"C'est un hors-temps dans le temps... Quand ai-je pour la première fois ressenti cet abandon exquis qui n'est possible qu'à deux?
La quiétude que nous éprouvons lorsque nous sommes seuls, cette certitude de nous-mêmes dans la sérénité de la solitude ne sont rien en comparaison du laisser-aller, laisser-venir et laisser-parler qui se vit avec l'autre, en compagnie, complice... Quand ai-je pour la premiere fois ressenti ce délassement heureux en présence d'un homme?

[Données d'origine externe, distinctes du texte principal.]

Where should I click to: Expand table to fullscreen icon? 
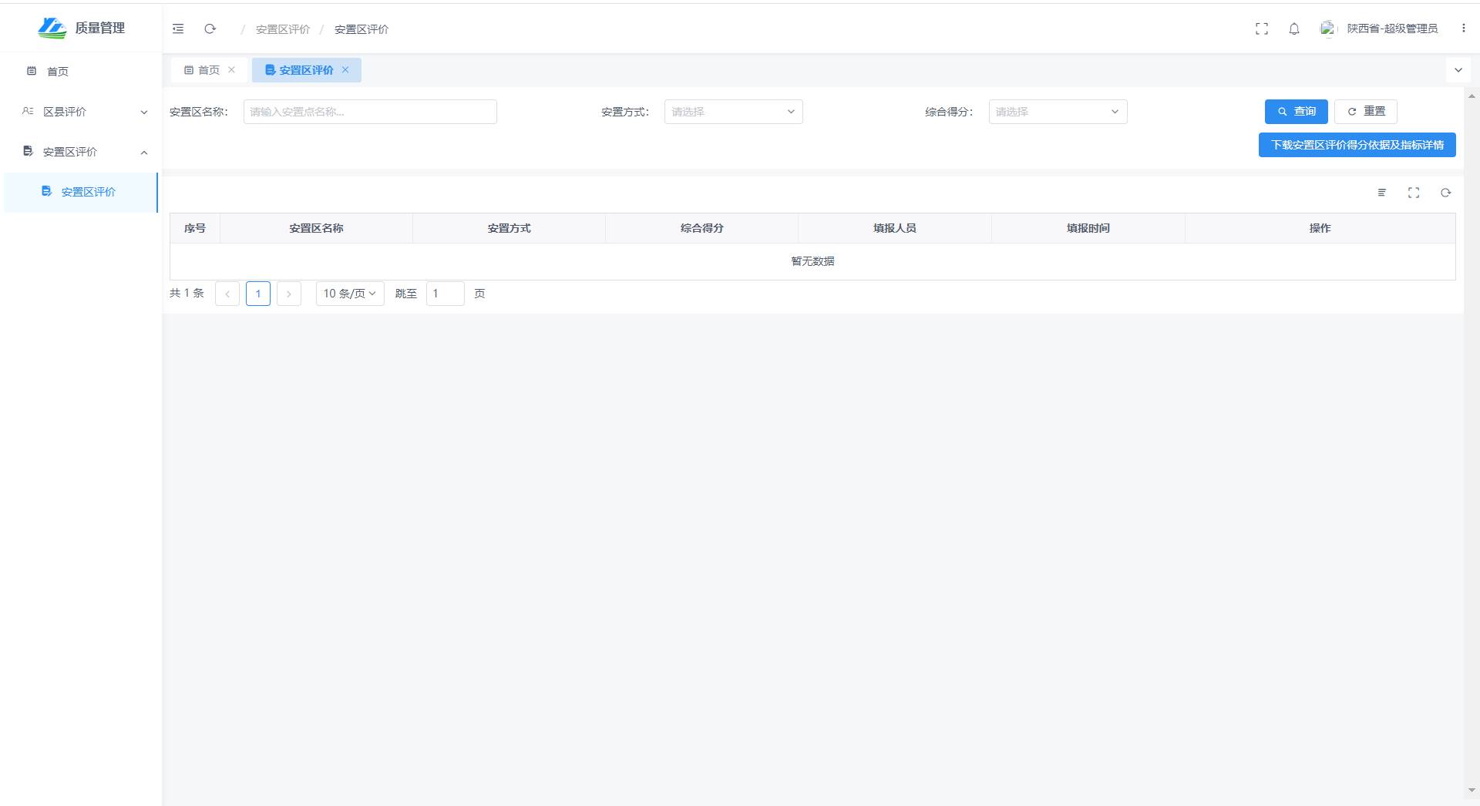1414,193
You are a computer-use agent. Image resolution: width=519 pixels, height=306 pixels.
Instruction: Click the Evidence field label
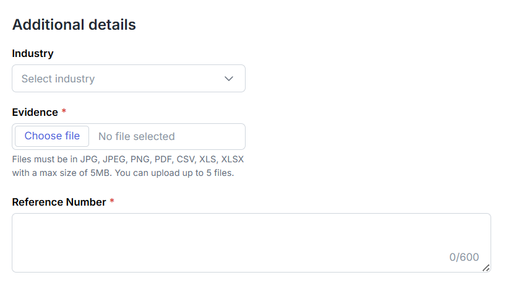[35, 112]
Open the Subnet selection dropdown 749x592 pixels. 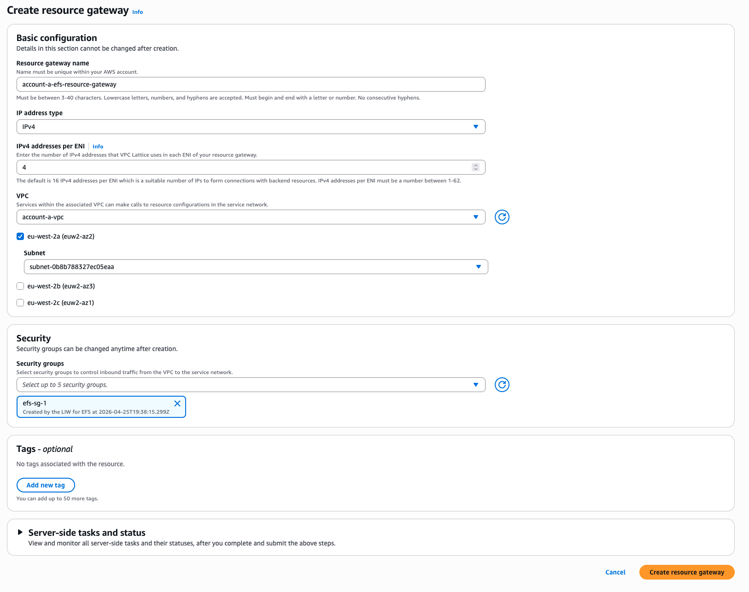tap(256, 267)
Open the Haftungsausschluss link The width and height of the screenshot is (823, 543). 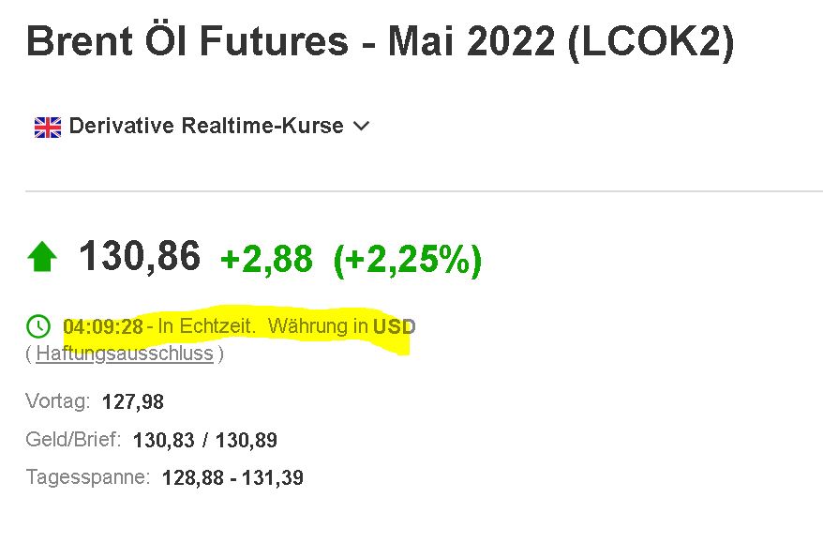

Aujourd'hui c'est la première fois."
Non certainement pas aujourd'hui, ni demain d'ailleurs, demain je m'en vais ailleurs.
Alors c'est comme ça?
On tourne le dos à tous les possibles, on oublie ce qui appartient désormais au passé, ce qui nous a soutenu et fait espérer.
On tourne le dos et on disparait dans la foule?
On tourne le dos et on tombe.
Ca a l'air si simple
On donne de sa personne
On fait un pas de trop, on disparait
Comme la fleur qui à l'automne a fané
Pour renaitre avec le printemps.
Alors c'est ça? Un jour on l'a et le lendemain plus rien?
Un jour le ciel bleu et le lendemain la tempête.
Je crois qu'on apprend plus par son absence que par sa présence.
On apprend ce que les autres pensent réellement et je crois qu'ils l'apprennent eux même.
On se fait tant d'illusions, tant de sensations, tant d'exagération...
Alors de manière assez surprenante, l'absence est une révélation.
C'est aberrant
Il y a tellement à apprendre.
J'aimerai tellement être intelligent.
Un intelligence pleine, loin de tous ceux qui n'utilisent pas plus leurs capacités que des ordinateurs.
Loin de tout ce vide, loin de cette vie prédéfinie.